Dental Extraction

Why do teeth need to be extracted?

Dental extractions may be indicated for teeth which are not ideal to be kept in the mouth. These teeth may be extracted due to:

  1. Large areas of decay in teeth that cannot be filled or crowned
  2. Broken or traumatized teeth that cannot be repaired
  3. Infection in the tooth or risk of infection before certain treatments such as chemotherapy or radiotherapy
  4. Teeth which are impeding eruption of other teeth (baby or permanent teeth)
  5. Teeth affected by gum disease or periodontal disease
  6. Crowded teeth that need to be removed to facilitate braces treatment
  7. Wisdom teeth which may be impacted and causing pain or infection

How is the procedure carried out?

A radiograph will be taken to first examine the tooth and adjacent structures to determine how to safely and efficiently remove the tooth. The patient’s medical history will also be thoroughly checked to ensure that there are not conditions which contraindicate tooth extraction. After taking consent from the patient, an injection of a local anaesthetic is given to ensure the tooth and all surrounding areas are completely numb. The tooth is then gently pushed out of the socket using elevators or removed using forceps. Certain teeth such as impacted teeth or fractured teeth may require surgical extractions to remove and may be taken out in multiple pieces. The dentist will always check-in with the patient about how they feel before, during and after the procedure to ensure it is carried out as pain-free as possible.
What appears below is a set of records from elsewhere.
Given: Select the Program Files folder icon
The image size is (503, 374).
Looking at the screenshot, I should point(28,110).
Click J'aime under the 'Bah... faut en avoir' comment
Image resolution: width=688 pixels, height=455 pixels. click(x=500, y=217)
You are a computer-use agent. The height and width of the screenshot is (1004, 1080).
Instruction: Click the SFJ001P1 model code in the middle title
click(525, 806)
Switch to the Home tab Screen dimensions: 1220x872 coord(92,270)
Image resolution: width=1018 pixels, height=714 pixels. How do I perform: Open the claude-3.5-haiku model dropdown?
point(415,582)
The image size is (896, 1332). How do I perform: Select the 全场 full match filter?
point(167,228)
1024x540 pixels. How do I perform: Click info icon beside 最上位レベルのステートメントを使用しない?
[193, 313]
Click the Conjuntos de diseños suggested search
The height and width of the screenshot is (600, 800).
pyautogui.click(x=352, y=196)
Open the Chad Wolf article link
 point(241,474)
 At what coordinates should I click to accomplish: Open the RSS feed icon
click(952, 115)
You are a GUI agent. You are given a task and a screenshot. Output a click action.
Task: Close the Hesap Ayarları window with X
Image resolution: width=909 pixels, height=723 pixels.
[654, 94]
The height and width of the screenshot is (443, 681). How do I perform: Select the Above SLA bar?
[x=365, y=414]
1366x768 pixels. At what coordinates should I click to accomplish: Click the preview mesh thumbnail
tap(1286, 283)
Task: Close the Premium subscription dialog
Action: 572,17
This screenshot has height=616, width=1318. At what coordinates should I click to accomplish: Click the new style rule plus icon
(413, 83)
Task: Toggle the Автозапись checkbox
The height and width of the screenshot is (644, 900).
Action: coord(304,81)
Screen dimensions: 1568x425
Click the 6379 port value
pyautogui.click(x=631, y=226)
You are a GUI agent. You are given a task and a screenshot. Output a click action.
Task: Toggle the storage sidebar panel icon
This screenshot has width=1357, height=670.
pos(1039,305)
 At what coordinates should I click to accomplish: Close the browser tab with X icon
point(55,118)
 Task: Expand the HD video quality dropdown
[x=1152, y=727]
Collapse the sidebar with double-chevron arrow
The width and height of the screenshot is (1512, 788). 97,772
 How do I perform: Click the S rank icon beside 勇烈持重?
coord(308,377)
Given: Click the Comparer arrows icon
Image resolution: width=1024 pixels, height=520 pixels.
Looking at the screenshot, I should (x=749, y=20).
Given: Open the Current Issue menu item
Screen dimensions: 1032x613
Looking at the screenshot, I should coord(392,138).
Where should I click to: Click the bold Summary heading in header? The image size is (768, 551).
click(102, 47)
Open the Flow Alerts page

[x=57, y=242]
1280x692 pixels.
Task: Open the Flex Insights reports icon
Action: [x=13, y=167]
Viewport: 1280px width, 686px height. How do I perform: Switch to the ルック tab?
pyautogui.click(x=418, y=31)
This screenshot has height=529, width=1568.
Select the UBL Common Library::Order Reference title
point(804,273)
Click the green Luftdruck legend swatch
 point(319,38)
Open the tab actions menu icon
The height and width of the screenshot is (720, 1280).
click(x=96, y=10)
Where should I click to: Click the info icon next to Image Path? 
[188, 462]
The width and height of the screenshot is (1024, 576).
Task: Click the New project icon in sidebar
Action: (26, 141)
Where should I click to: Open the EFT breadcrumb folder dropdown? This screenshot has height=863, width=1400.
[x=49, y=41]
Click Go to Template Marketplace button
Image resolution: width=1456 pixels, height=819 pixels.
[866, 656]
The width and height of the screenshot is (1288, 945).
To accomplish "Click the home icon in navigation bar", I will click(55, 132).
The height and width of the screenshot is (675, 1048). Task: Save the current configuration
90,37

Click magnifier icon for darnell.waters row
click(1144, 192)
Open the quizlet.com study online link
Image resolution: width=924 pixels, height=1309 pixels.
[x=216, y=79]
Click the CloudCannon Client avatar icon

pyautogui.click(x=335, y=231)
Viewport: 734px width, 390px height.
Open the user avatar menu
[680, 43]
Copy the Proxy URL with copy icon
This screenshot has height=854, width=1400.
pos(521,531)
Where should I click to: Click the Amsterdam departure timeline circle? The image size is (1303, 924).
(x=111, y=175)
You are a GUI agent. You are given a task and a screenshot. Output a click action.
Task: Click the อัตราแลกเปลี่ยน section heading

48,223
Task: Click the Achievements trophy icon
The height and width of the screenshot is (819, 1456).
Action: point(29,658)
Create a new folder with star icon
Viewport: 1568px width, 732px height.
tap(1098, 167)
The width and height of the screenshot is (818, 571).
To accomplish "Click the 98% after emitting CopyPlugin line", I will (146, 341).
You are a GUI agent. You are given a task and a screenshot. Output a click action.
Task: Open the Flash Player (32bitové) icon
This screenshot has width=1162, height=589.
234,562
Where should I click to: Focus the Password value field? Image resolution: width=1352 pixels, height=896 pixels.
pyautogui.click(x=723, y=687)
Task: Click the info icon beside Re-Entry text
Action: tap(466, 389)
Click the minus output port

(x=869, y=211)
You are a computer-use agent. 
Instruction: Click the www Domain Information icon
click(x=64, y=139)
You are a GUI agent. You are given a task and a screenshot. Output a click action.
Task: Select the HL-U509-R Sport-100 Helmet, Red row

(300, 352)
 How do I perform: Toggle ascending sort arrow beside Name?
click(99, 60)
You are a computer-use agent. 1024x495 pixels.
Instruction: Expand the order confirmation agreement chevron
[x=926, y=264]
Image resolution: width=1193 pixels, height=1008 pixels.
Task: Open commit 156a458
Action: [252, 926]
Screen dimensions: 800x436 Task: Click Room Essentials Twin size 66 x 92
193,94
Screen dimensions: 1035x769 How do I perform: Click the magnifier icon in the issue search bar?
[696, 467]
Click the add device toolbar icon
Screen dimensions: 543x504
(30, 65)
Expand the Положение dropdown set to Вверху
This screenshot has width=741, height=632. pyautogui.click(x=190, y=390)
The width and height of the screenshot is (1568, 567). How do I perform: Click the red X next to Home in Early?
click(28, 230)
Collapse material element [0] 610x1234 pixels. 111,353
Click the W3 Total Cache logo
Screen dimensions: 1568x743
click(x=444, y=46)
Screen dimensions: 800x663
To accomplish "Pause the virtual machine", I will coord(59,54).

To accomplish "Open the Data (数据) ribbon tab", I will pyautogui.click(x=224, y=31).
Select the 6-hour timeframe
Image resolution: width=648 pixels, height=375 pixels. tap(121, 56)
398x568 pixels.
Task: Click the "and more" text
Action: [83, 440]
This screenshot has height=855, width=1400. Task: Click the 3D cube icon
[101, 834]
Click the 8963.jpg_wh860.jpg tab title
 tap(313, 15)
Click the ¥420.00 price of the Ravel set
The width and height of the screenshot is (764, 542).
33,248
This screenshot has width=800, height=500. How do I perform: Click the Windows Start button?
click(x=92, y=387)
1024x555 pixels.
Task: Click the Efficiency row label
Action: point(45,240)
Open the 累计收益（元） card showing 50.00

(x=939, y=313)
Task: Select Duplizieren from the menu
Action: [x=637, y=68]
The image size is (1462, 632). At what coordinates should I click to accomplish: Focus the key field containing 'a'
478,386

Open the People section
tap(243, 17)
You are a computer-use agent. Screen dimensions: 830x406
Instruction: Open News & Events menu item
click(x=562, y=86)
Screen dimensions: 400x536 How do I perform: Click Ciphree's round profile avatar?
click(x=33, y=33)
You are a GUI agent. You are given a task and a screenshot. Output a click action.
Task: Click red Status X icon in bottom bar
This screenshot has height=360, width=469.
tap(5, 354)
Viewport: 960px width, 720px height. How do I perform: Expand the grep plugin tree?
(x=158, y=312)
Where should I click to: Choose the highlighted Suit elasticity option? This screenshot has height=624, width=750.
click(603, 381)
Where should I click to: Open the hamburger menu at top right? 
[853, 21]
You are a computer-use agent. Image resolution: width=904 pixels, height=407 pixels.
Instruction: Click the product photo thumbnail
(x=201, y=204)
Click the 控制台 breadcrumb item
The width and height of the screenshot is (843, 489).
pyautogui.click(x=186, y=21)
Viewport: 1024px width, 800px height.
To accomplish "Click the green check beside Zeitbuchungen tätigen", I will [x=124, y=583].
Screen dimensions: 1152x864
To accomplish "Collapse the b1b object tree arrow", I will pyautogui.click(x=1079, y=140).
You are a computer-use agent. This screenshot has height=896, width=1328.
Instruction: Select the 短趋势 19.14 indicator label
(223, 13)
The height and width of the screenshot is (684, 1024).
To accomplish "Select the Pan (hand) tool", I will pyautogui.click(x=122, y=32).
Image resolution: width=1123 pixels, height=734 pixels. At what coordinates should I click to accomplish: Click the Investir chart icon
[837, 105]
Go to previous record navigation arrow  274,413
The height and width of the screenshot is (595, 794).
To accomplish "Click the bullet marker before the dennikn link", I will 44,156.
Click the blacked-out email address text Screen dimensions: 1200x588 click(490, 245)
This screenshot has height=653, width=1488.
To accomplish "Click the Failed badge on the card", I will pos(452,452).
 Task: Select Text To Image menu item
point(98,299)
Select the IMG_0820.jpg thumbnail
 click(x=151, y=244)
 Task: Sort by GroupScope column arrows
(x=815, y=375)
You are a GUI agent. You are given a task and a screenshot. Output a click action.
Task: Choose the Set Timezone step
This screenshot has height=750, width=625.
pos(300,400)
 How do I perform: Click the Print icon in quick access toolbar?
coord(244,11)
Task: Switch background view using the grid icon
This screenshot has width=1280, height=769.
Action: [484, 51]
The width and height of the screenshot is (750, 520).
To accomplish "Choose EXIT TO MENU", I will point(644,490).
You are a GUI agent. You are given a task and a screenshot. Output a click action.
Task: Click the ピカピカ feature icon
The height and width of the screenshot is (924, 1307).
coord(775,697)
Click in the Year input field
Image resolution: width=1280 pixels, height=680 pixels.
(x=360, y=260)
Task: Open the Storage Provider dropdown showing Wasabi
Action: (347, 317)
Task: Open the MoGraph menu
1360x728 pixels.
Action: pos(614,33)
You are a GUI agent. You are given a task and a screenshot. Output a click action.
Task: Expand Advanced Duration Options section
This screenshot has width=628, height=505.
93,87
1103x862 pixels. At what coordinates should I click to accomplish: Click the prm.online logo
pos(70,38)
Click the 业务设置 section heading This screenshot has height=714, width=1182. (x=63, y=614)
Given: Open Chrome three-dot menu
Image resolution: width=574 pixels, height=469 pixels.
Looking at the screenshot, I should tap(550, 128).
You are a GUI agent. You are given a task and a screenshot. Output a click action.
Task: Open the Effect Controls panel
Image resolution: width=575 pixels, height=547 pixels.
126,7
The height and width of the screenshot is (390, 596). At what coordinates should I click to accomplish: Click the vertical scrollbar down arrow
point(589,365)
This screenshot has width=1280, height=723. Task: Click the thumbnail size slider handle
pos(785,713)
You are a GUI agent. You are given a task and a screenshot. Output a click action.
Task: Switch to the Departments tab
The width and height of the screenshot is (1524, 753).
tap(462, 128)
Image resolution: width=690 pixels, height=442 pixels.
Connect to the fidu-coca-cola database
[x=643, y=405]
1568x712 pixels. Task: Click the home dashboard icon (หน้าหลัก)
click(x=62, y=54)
After having a tooth extraction

Right after the tooth extraction, the dentist will check the tooth socket and ensure that a blood clot has been formed before letting the patient go. This is to ensure that the bleeding stabilizes and the wound heals properly. Painkillers are also prescribed to manage post-operative pain, sometimes antibiotics are also prescribed if there is an existing infection or risk of infection. The dentist will also provide you with more instructions on how to care for the socket when you go home. The socket usually closes within 1-2 weeks but complete healing can take up to 3 months. It is advised to return for a review with the dentist so the healing can be monitored. It is also important to plan for steps to replace the missing space as a gap between the teeth can have consequences on the surrounding structures, and affect function and aesthetics.